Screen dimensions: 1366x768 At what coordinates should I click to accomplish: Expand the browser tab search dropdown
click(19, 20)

......

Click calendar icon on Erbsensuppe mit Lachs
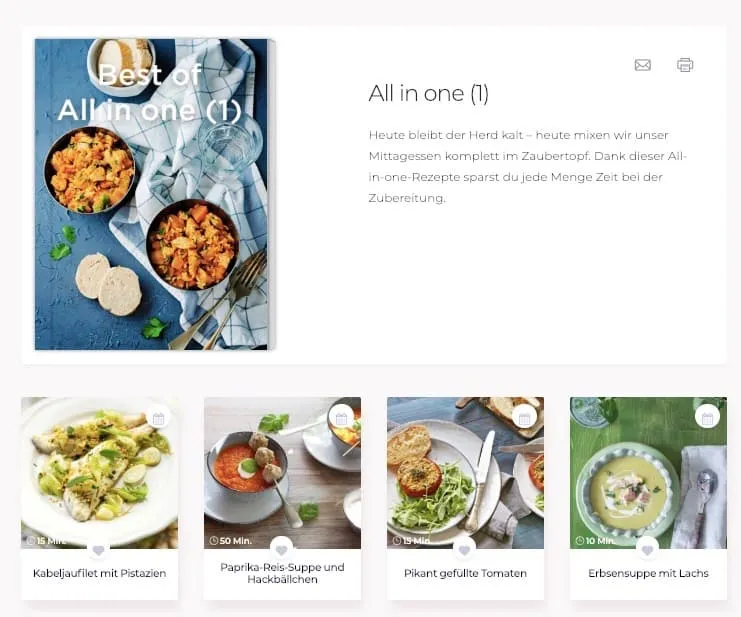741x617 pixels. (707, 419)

......

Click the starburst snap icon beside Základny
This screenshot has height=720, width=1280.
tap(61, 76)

......

Given task:
Rewrite the data from the line that contains "Screen dimensions: 1366x768" through the line that contains "click(19, 20)", keeping every line. Shift each coordinate in the answers by adding 124 to it.

Exercise response:
Screen dimensions: 1366x768 At what coordinates should I click to accomplish: Expand the browser tab search dropdown
click(143, 144)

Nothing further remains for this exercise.